China’s largest technology firms, including ByteDance and Tencent are testing tools to bypass Apple’s new privacy rules and continue tracking iPhone users without their consent so that they can serve them targeted mobile ads.

According to Apple, these new rules are supposed to provide its customers with greater privacy and are expected to roll out in a few weeks.

Emblem of the PRC

In the future, they will have to ask permission to gather tracking data.

This will act as a bombshell to the online advertising industry, since most users are expected to decline being tracked.

However, the Chinese Advertising Association (CAA) has now reportedly launched a new way to track and identify iPhone users called CAID.

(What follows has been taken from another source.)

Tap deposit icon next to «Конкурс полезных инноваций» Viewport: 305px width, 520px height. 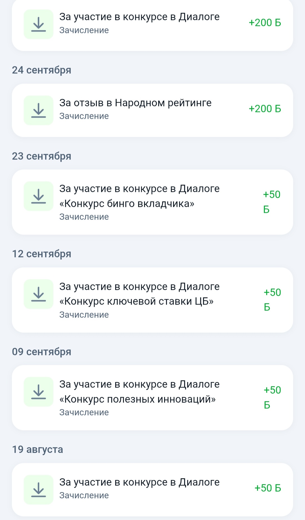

It is currently being widely tested by tech companies and advertisers across the country.

ByteDance, the owner of Tiktok, has suggested its advertisers use CAID as a substitute if the users’ IDFA (Identifier for Advertisers) is unavailable.

And, although it has not been made public, both Tencent and ByteDance are said to be testing this new system.

C: zhang kayiv – Unsplash

Apple has denied that it would grant any exceptions.

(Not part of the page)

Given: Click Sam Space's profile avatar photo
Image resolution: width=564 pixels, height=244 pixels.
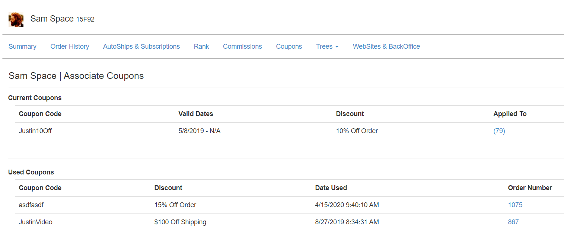Looking at the screenshot, I should (x=16, y=20).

In a statement it has made it clear that the App Store terms and guidelines apply equally to all developers around the world, including to itself, adding that they believe strongly that users should be asked for their permission before being tracked.

It was made clear that Apps that are found to disregard the user’s choice will be rejected.

And, according to sources Apple has the technology to detect which apps use the new tool and can block them from its App store in China, if it wants to; something that will likely lead to a battle of wills between the Chinese state – that promotes espionage – and Apple.

Some experts, howwever, suggest China may even ban Apple for implementing the new privacy laws, which, in all probability may see Apple making an exception for China.

It should be noted that Apple has made it clear that if the users do not give permission for tracking, using alternative tracking routes such as hashtags, e-mail address or hashed phone numbers is still not allowed.

Additionally, CAID had been designed to get around Apple’s rules because its tracking methods might not “uniquely” identify the user; a possibly intentional ‘grey area.

But, China may not be alone in employing such technology and deserving of criticism – as this bypassing of privacy laws is being investigated elsewhere.

Ay least one French firm is also known to have shown interest in the same technology.